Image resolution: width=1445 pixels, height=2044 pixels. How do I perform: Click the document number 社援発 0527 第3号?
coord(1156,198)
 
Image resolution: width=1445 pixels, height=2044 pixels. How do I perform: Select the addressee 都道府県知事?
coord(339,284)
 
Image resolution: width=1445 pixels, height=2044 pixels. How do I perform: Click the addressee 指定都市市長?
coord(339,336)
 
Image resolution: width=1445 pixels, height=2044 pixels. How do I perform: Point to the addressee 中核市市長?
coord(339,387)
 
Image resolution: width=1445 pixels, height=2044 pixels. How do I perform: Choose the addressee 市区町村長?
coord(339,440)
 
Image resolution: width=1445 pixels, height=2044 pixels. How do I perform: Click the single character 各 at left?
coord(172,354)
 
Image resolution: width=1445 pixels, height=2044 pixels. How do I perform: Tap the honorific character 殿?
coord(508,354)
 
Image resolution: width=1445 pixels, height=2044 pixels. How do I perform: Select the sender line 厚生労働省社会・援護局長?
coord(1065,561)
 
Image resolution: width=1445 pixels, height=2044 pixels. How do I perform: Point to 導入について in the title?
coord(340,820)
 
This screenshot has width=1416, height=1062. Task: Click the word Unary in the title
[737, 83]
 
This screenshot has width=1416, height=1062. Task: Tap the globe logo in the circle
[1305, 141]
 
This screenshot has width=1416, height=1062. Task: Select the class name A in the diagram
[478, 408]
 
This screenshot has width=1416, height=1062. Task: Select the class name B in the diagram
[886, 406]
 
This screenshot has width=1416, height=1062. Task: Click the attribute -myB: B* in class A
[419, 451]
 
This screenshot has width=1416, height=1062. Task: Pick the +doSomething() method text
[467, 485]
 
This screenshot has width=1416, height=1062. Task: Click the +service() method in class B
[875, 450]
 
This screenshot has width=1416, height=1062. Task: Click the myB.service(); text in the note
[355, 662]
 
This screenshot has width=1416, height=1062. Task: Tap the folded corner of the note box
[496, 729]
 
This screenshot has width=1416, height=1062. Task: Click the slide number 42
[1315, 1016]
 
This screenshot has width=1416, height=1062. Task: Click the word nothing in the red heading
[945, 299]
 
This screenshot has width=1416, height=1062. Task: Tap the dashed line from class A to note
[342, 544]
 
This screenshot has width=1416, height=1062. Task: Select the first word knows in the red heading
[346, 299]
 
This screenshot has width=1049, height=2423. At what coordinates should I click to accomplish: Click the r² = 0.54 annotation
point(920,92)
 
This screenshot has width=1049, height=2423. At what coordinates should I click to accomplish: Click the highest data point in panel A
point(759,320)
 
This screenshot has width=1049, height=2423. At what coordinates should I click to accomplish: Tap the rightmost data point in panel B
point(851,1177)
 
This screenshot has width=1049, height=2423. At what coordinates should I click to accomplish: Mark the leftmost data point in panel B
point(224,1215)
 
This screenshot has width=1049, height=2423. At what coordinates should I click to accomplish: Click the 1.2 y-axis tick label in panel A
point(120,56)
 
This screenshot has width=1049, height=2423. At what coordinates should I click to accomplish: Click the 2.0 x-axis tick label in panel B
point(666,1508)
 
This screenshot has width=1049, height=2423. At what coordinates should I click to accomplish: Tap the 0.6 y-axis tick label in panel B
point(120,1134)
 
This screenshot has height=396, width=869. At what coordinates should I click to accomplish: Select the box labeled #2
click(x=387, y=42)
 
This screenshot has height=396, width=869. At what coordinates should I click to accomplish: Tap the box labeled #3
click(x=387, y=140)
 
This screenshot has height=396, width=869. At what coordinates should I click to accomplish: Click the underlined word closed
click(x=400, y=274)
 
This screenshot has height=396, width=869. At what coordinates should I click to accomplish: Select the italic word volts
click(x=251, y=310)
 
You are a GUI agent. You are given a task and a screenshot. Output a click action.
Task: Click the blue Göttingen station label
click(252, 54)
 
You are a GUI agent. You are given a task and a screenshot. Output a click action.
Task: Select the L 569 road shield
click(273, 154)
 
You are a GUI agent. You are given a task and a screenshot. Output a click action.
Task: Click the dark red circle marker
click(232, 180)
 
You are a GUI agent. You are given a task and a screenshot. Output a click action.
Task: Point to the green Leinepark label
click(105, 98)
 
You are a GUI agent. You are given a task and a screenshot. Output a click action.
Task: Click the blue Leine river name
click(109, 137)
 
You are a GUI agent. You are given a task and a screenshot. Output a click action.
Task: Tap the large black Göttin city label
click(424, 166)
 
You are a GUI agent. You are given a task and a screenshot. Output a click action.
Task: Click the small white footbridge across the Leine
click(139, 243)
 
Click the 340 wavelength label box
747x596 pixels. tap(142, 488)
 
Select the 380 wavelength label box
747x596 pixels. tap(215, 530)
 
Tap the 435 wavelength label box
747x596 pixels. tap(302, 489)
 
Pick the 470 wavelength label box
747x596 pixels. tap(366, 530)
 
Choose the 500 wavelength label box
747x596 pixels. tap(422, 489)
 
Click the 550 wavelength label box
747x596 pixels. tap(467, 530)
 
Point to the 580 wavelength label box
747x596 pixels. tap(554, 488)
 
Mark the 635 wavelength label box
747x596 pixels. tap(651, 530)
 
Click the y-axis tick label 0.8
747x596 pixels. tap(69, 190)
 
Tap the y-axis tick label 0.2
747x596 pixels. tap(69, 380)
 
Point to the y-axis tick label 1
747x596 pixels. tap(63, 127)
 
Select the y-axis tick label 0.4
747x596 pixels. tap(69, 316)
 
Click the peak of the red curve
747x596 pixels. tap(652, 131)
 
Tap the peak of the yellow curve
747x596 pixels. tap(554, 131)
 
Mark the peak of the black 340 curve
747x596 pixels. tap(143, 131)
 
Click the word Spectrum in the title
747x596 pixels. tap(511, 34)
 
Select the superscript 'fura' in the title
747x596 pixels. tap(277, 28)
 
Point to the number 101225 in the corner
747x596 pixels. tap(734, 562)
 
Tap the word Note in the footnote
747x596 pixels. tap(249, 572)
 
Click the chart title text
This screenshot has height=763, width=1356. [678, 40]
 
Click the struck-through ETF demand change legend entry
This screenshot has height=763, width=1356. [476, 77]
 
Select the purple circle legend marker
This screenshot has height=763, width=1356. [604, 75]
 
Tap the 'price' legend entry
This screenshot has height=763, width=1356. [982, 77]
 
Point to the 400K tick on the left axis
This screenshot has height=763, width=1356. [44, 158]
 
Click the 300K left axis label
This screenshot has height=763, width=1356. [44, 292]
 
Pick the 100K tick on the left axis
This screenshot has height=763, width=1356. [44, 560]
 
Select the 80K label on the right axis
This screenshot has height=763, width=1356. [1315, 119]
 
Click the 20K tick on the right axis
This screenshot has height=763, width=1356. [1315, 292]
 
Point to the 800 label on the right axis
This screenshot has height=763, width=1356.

----------------

Identify every line of the rows that contains the word "wavelength" and copy each of those lines.

▸ **Reply to the exercise**
Click the 340 wavelength label box
Select the 380 wavelength label box
Tap the 435 wavelength label box
Pick the 470 wavelength label box
Choose the 500 wavelength label box
Click the 550 wavelength label box
Point to the 580 wavelength label box
Mark the 635 wavelength label box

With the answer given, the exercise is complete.